The new Wawa in Princeton isn’t new at all. The store layout is no longer foreign; by now the route through construction is already second nature; it is business as usual at the Wa. The change in routine has proved undisruptive, a matter of an additional two minutes of walking time to reach the same old Wawa coffee. The major shift that took place was not one of patronage or location or merchandise, but attitude.
In November when the announcements of the Wawa’s move became a reality, a number of friends asked my opinion on the situation in a manner typically reserved for featured experts on news broadcasts. I would not consider myself a specialist in many things, or any things, but this is one area in which I have invested a considerable amount of time, money, and emotion. I mean, I have an “I <3 Wawa” t-shirt and half of the cashiers’ shifts committed to memory. I believed myself to live and breathe the modern American convenience store, but the new Wawa proved that my allegiance to the institution was entirely based on the particular atmosphere in one particular place, now scheduled for immediate demolition.
When the new location opened on November 21st, I could not bring myself to be there when the doors opened at 8am. The accompanying pageantry, which included a costumed mascot, was quite frankly an insult to what the Wa represents to me. But I soon discovered that the new store is divorced from the attitude of the store I described in a veritable love letter to Wawa for this publication a year ago. Gone are the conversations about how to quit smoking while waiting in line and the sense that it’s okay to wander around for a while. The Wa’s pulse has quickened, lines move faster, and people shuffle in and out; in short, it has lost the character of a destination.
First of all, it’s too shiny. I have a lot of respect for the architect Rick Joy conceptually, but the Wa, in my opinion, should be a homey beacon, not a bold exercise in design. Recently constructed and pristine, the structure feels fresh, edgy even, but with age and wear threatens to resemble a brutalist freight car repurposed to sell snacks. Rick Joy has designed resorts and residences across the country, with “commitment to harmonize with a landscape” inspired by the “sensory stimulation” of the desert, according to his firm’s website. His vision is impressive, but perhaps best suited for unrelenting sunlight and a sea of sand and cacti; amidst a landscape of construction sites and parking garages, I find myself missing the tan stucco and stepped roof of the former Wawa.
Maybe the new Wawa’s outer appearance is irrelevant to its character and what it represents. After all, the very nature of convenience stores is that they are infinitely replicable; that their interiors are ubiquitous from store to store is kind of the whole point. But the old Wawa did not have the sterile atmosphere expected of a mass-market chain—its exterior was covered in flyers and announcements and advertisements, Princeton memorabilia on the walls inside. Obviously, the layers of multi-colored flyers from years of use did not accompany the business in its move.
My hesitance to embrace the new Wawa may be due to its transformation at the hands of the University’s Arts and Transit project.
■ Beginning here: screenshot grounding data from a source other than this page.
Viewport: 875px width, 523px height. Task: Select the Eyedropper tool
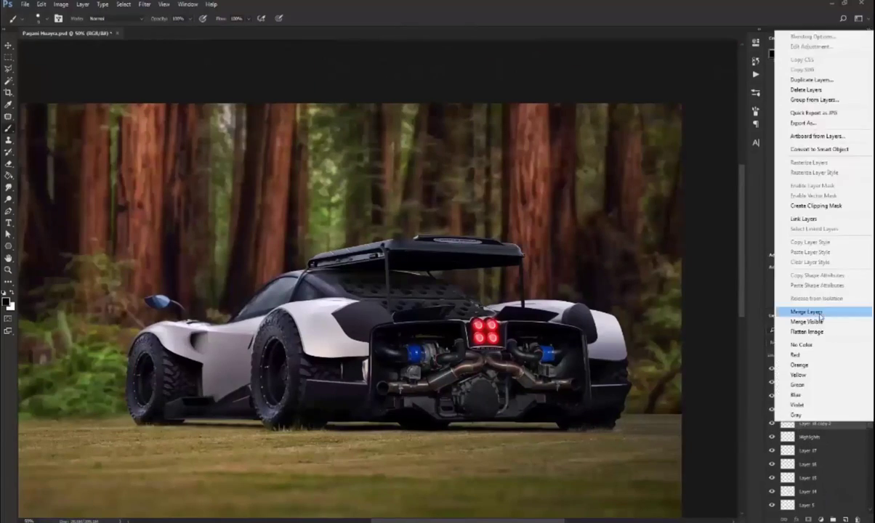tap(8, 105)
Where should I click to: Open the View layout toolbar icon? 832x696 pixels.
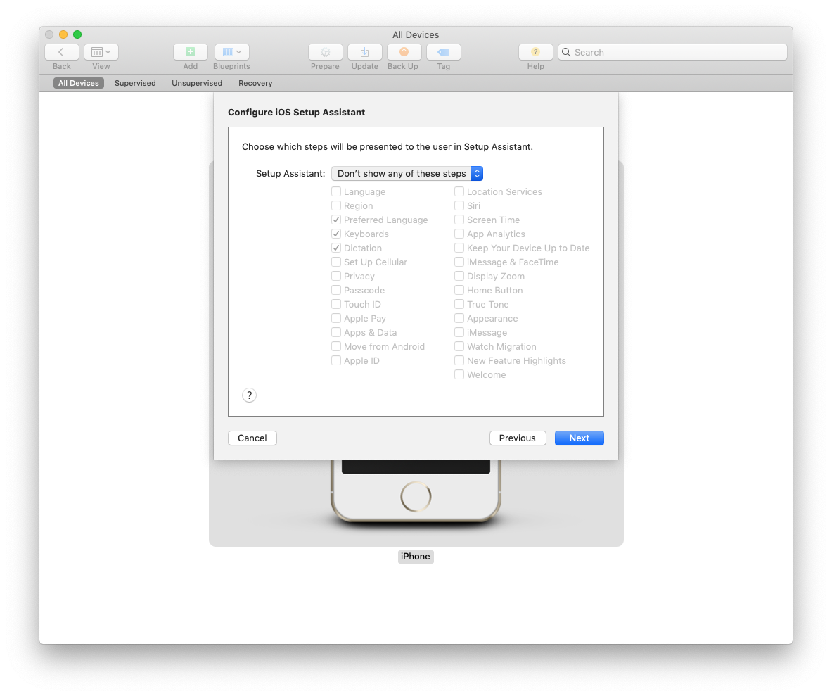101,52
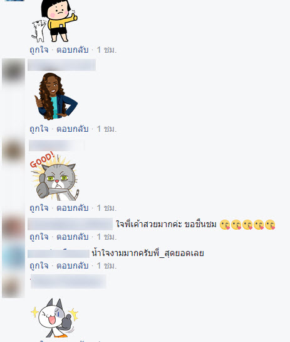Open profile picture beside grey cat GOOD! comment
The image size is (290, 342).
[x=13, y=150]
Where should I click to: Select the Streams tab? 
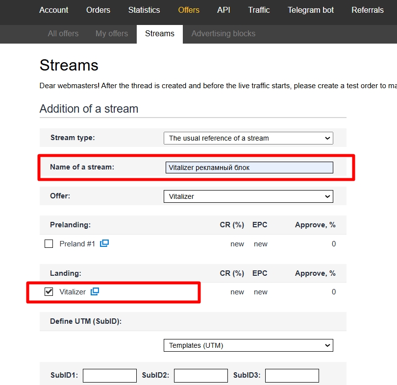(x=159, y=34)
It is no longer a community fixture, but a cog in the machinery of the University’s vision. The new store has some Princeton-themed decoration, but it is free from any meaningful indication of its location within a community, specifically a community that is larger than the Princeton campus and its student body.
Really, the Wawa’s only perceptible role in my day-to-day existence is as a caffeine vendor. The coffee is the same, so why should I care? The sleek design and University involvement have not fundamentally changed its function, and so I have very little to offer with my criticism other than how it feels. The only real complaint I have is that the internal traffic flow is such that getting straight to coffee requires maneuvering, as opposed to the straight-shot possible with the old layout.
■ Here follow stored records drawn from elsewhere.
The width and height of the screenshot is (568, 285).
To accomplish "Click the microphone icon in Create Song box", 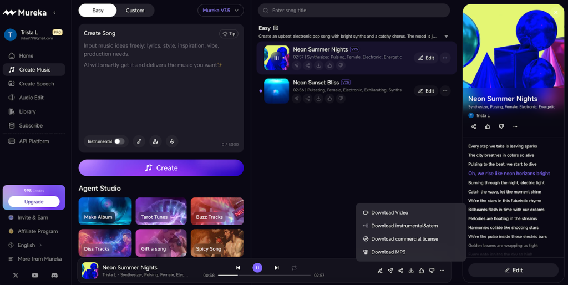I will click(x=172, y=141).
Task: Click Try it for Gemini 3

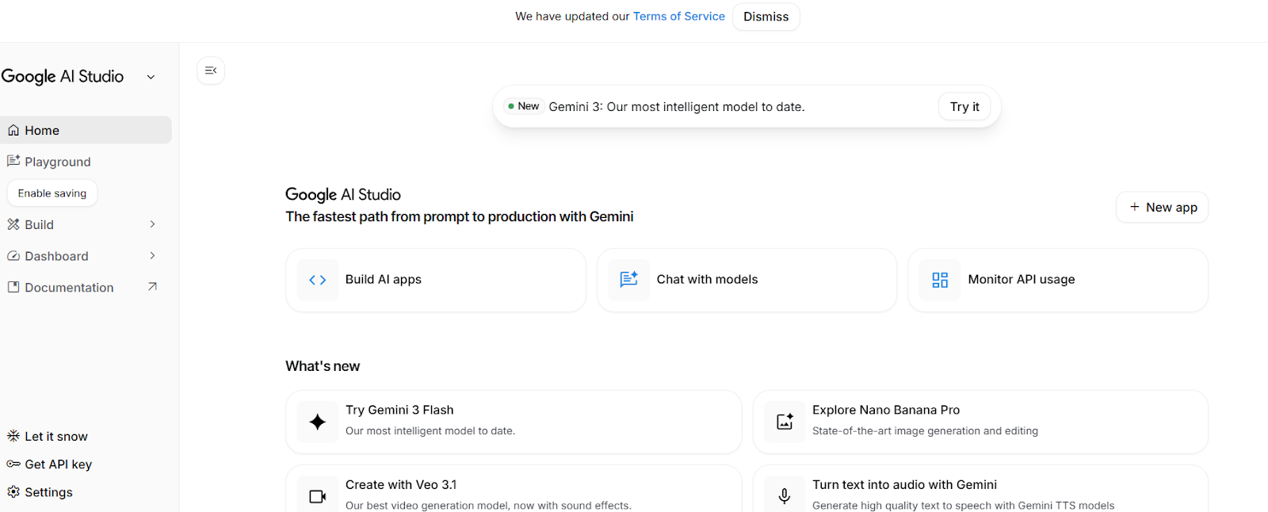Action: click(x=964, y=106)
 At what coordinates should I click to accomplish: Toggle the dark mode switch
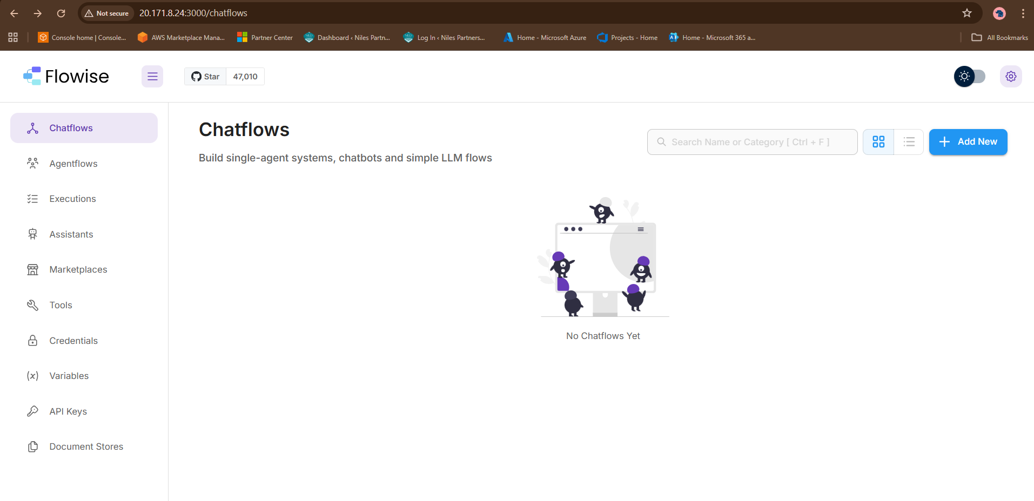(x=970, y=77)
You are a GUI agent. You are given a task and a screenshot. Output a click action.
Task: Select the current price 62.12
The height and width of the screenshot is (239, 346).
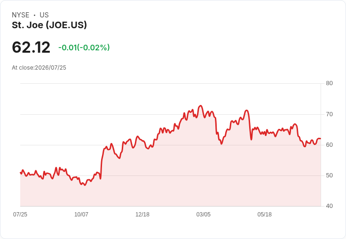click(31, 47)
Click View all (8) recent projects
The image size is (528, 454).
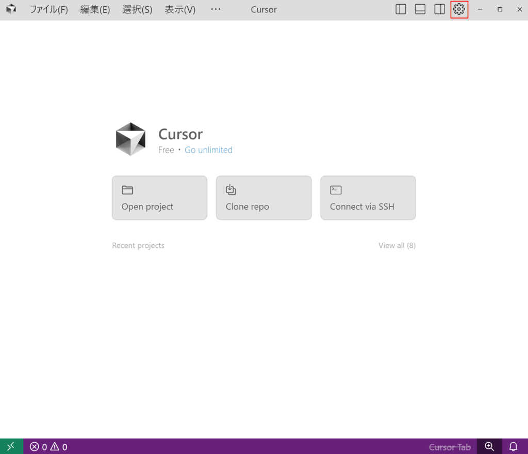397,245
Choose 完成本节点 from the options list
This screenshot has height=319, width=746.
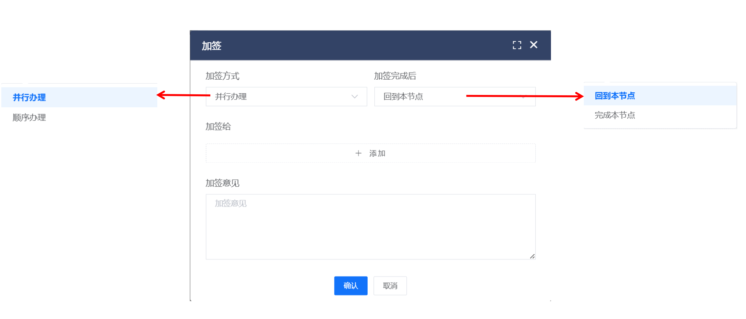[614, 115]
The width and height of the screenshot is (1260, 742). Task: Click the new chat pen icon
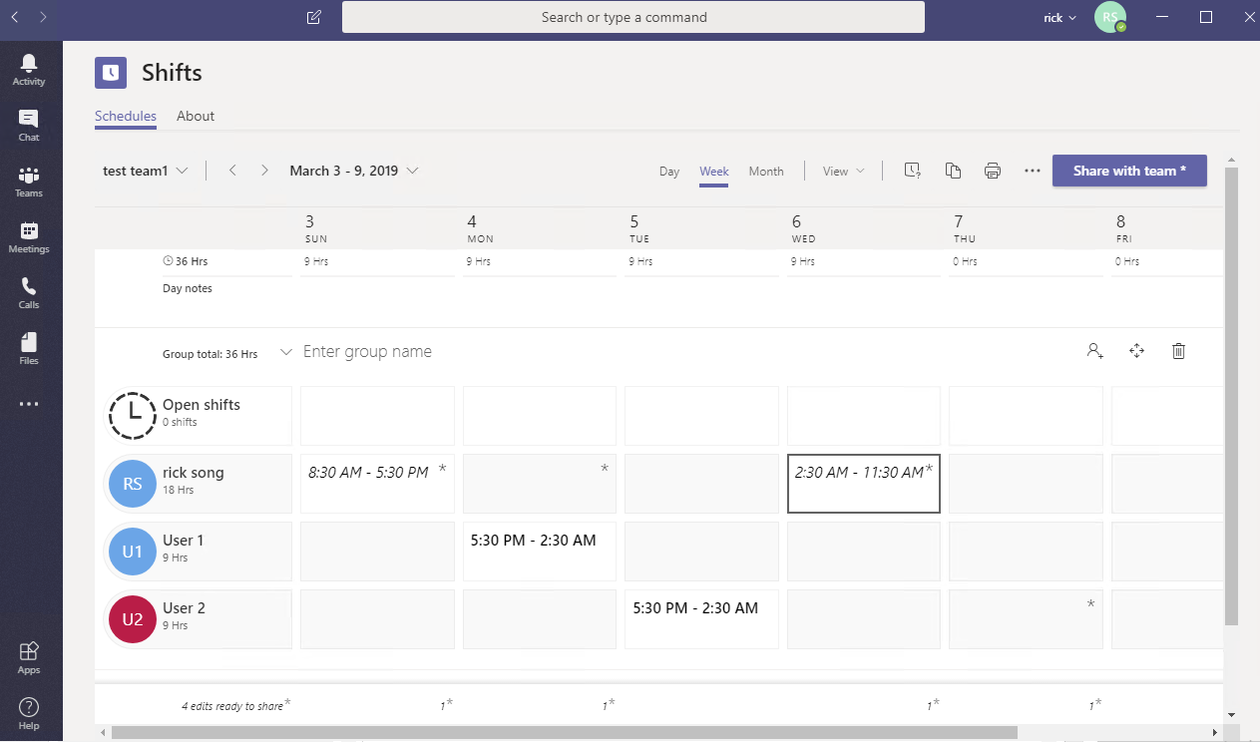point(313,17)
Change is a force I often find myself in conflict with, and with its higher ceilings and new address, a former constant in my daily life has proven its own capability to adapt and maintain its relevance as a part of Princeton. I am hesitant to turn a commentary on a fixture in Princeton commerce into a personal reflection, but here we are. I am stuck in my old ways, and fear that my sustained attachment to a building now stripped down to plywood does not bode well for my own ability to move forward. There’s nothing wrong with the new Wa, as reliable and always-open as ever, so perhaps it is my attitude that needs adjustment. In the mean time, Wawa is still there for me with coffee and 27’s while I try to figure things out.
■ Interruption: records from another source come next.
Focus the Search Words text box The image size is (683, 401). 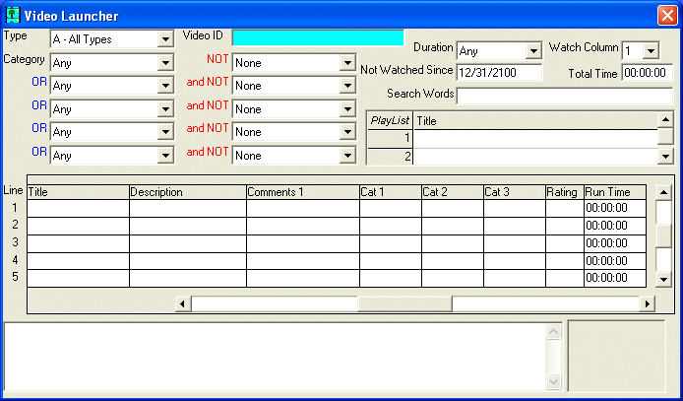tap(565, 96)
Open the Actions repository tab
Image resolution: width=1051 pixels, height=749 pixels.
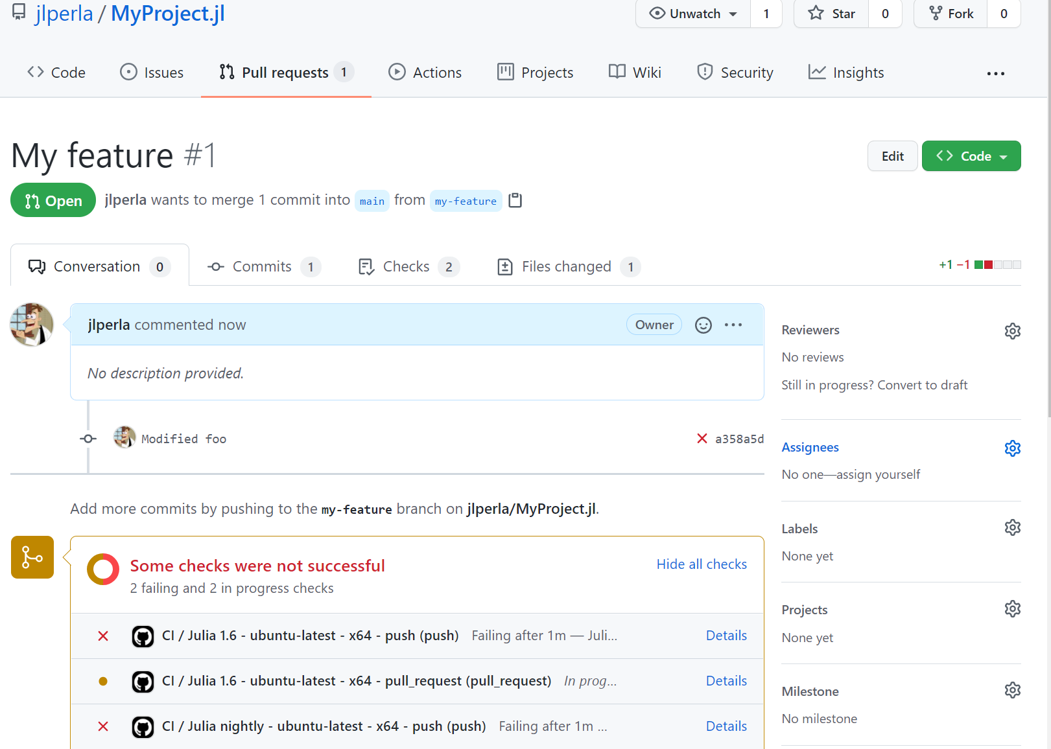tap(425, 73)

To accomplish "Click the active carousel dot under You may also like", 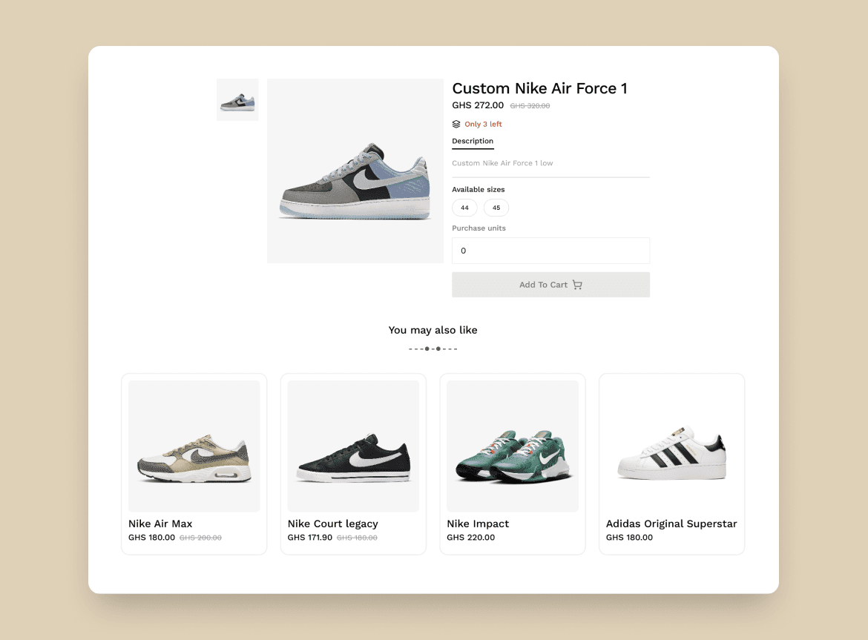I will [427, 349].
I know nothing about the architect Rick Joy (I thought he was a magician), but the new Wa building is emphatically *not* a “bold exercise in design.” It is hideous and atrocious. And “sterile atmosphere” is an understatement; its cost should be reimbursable as a permanent contraceptive. I have been a strong supporter of the arts neighborhood concept from the beginning, but if the rest of it bears any resemblance to the Wa and the repulsive new Dinky station, it will be fit for nothing so much as a remake of “Psycho.” Time to start selling naming rights for the privilege of knocking it all down.